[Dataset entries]
# # #

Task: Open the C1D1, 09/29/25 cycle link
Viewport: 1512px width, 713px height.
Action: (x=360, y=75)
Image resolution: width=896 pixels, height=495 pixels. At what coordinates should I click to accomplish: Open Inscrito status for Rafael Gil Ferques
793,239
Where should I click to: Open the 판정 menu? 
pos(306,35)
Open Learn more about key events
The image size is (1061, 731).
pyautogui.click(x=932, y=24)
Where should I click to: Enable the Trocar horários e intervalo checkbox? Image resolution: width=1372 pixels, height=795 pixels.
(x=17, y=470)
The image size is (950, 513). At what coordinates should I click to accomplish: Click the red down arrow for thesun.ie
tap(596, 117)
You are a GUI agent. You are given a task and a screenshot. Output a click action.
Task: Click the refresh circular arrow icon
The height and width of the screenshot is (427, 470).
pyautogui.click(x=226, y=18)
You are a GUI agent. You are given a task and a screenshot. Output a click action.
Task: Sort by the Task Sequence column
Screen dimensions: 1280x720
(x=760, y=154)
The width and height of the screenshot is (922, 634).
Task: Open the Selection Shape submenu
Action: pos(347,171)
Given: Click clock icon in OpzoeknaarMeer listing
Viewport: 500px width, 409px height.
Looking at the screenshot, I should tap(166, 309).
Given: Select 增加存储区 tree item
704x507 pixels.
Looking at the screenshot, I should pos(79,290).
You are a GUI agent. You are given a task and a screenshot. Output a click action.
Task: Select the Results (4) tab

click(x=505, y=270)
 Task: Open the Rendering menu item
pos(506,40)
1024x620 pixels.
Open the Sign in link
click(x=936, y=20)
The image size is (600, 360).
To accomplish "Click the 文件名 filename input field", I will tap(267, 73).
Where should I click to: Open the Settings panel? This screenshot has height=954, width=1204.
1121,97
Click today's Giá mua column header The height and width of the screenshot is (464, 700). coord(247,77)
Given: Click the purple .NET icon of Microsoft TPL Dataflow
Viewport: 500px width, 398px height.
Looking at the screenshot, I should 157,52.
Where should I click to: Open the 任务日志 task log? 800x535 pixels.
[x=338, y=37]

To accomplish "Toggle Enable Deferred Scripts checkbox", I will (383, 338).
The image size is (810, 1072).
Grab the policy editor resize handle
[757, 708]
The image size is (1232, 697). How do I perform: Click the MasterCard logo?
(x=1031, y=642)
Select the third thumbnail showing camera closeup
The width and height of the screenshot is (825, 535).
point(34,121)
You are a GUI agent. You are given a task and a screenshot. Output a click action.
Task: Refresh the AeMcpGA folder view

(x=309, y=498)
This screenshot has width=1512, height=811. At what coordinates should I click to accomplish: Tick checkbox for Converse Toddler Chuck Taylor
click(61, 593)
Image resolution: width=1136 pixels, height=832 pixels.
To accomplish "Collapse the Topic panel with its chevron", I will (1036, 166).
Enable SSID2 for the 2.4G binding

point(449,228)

# # #

- _Exercise instructions_:
Take the lines from the one containing "Task: Open the Rendering menu item" through the final line of the entries above, and set them down exactly, with nothing added.

- _Expected answer_:
 Task: Open the Rendering menu item
pos(506,40)
1024x620 pixels.
Open the Sign in link
click(x=936, y=20)
The image size is (600, 360).
To accomplish "Click the 文件名 filename input field", I will tap(267, 73).
Where should I click to: Open the Settings panel? This screenshot has height=954, width=1204.
1121,97
Click today's Giá mua column header The height and width of the screenshot is (464, 700). coord(247,77)
Given: Click the purple .NET icon of Microsoft TPL Dataflow
Viewport: 500px width, 398px height.
Looking at the screenshot, I should 157,52.
Where should I click to: Open the 任务日志 task log? 800x535 pixels.
[x=338, y=37]

To accomplish "Toggle Enable Deferred Scripts checkbox", I will (383, 338).
The image size is (810, 1072).
Grab the policy editor resize handle
[757, 708]
The image size is (1232, 697). How do I perform: Click the MasterCard logo?
(x=1031, y=642)
Select the third thumbnail showing camera closeup
The width and height of the screenshot is (825, 535).
point(34,121)
You are a GUI agent. You are given a task and a screenshot. Output a click action.
Task: Refresh the AeMcpGA folder view

(x=309, y=498)
This screenshot has width=1512, height=811. At what coordinates should I click to accomplish: Tick checkbox for Converse Toddler Chuck Taylor
click(61, 593)
Image resolution: width=1136 pixels, height=832 pixels.
To accomplish "Collapse the Topic panel with its chevron", I will (1036, 166).
Enable SSID2 for the 2.4G binding

point(449,228)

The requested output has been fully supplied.